WHAT THE TASK REQUIRES: Retype every one of the lines below without changing anything in them.

Stored records:
━━━━━━━━━━━━━━━━━━━━

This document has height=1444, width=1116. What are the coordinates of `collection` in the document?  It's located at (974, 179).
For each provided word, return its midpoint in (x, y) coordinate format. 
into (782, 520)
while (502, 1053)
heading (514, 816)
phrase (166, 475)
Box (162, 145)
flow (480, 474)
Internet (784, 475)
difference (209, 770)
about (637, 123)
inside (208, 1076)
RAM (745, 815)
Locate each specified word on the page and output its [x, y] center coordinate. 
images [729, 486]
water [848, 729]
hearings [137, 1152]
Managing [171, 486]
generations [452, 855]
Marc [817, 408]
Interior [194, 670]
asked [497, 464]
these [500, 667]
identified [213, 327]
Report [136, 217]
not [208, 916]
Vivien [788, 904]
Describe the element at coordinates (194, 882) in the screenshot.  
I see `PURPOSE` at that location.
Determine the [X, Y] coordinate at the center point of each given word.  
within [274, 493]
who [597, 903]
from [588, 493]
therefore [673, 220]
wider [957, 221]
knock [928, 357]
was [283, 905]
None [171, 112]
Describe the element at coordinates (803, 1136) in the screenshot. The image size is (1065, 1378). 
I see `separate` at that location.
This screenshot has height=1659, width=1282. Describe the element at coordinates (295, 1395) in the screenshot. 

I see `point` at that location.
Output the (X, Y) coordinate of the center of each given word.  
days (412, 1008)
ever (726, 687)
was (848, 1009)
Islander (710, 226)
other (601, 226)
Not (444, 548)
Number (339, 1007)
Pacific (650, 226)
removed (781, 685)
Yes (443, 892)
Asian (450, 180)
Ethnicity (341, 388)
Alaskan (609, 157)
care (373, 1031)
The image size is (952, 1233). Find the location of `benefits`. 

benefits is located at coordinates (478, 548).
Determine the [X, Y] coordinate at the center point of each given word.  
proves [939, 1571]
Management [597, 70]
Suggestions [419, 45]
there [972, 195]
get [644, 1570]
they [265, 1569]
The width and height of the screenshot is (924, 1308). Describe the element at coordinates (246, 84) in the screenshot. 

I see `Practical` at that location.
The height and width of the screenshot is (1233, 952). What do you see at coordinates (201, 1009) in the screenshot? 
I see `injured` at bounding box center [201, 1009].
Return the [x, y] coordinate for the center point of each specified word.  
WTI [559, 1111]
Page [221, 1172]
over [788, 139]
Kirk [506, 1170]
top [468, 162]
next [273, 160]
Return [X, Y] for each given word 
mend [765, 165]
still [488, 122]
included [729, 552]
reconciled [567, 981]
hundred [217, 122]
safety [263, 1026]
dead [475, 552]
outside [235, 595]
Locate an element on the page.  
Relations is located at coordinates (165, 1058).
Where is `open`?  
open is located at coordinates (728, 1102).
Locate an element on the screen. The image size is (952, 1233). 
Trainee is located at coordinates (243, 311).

━━━━━━━━━━━━━━━━━━━━

WRITTEN ANSWER:
This document has height=1444, width=1116. What are the coordinates of `collection` in the document?  It's located at (974, 179).
For each provided word, return its midpoint in (x, y) coordinate format. 
into (782, 520)
while (502, 1053)
heading (514, 816)
phrase (166, 475)
Box (162, 145)
flow (480, 474)
Internet (784, 475)
difference (209, 770)
about (637, 123)
inside (208, 1076)
RAM (745, 815)
Locate each specified word on the page and output its [x, y] center coordinate. 
images [729, 486]
water [848, 729]
hearings [137, 1152]
Managing [171, 486]
generations [452, 855]
Marc [817, 408]
Interior [194, 670]
asked [497, 464]
these [500, 667]
identified [213, 327]
Report [136, 217]
not [208, 916]
Vivien [788, 904]
Describe the element at coordinates (194, 882) in the screenshot.  
I see `PURPOSE` at that location.
Determine the [X, Y] coordinate at the center point of each given word.  
within [274, 493]
who [597, 903]
from [588, 493]
therefore [673, 220]
wider [957, 221]
knock [928, 357]
was [283, 905]
None [171, 112]
Describe the element at coordinates (803, 1136) in the screenshot. The image size is (1065, 1378). 
I see `separate` at that location.
This screenshot has height=1659, width=1282. Describe the element at coordinates (295, 1395) in the screenshot. 

I see `point` at that location.
Output the (X, Y) coordinate of the center of each given word.  
days (412, 1008)
ever (726, 687)
was (848, 1009)
Islander (710, 226)
other (601, 226)
Not (444, 548)
Number (339, 1007)
Pacific (650, 226)
removed (781, 685)
Yes (443, 892)
Asian (450, 180)
Ethnicity (341, 388)
Alaskan (609, 157)
care (373, 1031)
The image size is (952, 1233). Find the location of `benefits`. 

benefits is located at coordinates (478, 548).
Determine the [X, Y] coordinate at the center point of each given word.  
proves [939, 1571]
Management [597, 70]
Suggestions [419, 45]
there [972, 195]
get [644, 1570]
they [265, 1569]
The width and height of the screenshot is (924, 1308). Describe the element at coordinates (246, 84) in the screenshot. 

I see `Practical` at that location.
The height and width of the screenshot is (1233, 952). What do you see at coordinates (201, 1009) in the screenshot? 
I see `injured` at bounding box center [201, 1009].
Return the [x, y] coordinate for the center point of each specified word.  
WTI [559, 1111]
Page [221, 1172]
over [788, 139]
Kirk [506, 1170]
top [468, 162]
next [273, 160]
Return [X, Y] for each given word 
mend [765, 165]
still [488, 122]
included [729, 552]
reconciled [567, 981]
hundred [217, 122]
safety [263, 1026]
dead [475, 552]
outside [235, 595]
Locate an element on the page.  
Relations is located at coordinates (165, 1058).
Where is `open`?  
open is located at coordinates (728, 1102).
Locate an element on the screen. The image size is (952, 1233). 
Trainee is located at coordinates (243, 311).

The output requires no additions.